▶ [What you need to do] Reproduce the records from their start through the line containing "Action: (140, 61)", changing "chevron arrow" to "caret" and keeping everything else the same. Omit the pictures from your answer.

━━━━━ Task inputs ━━━━━

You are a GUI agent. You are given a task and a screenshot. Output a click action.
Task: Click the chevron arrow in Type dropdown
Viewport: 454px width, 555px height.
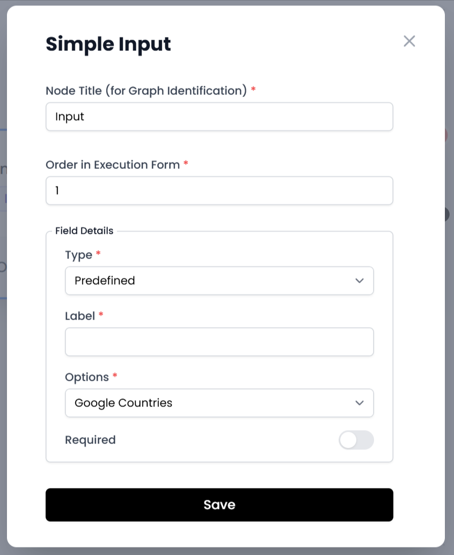tap(360, 280)
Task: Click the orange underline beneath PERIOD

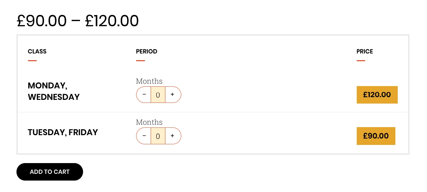Action: (140, 61)
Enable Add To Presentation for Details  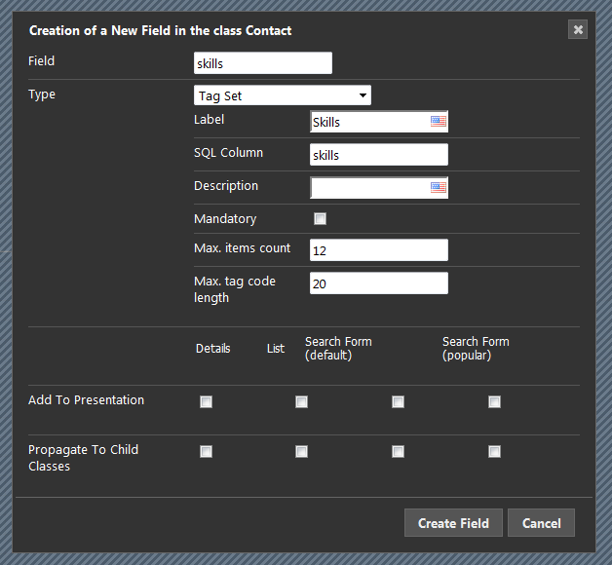[206, 401]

━━━━━

▶ [Response to this exercise]
You are a GUI agent. You are given a task and a screenshot. Output a click action.
Task: Click the caret in Type dropdown
Viewport: 454px width, 555px height.
tap(360, 280)
Task: Click the orange underline beneath PERIOD

Action: (140, 61)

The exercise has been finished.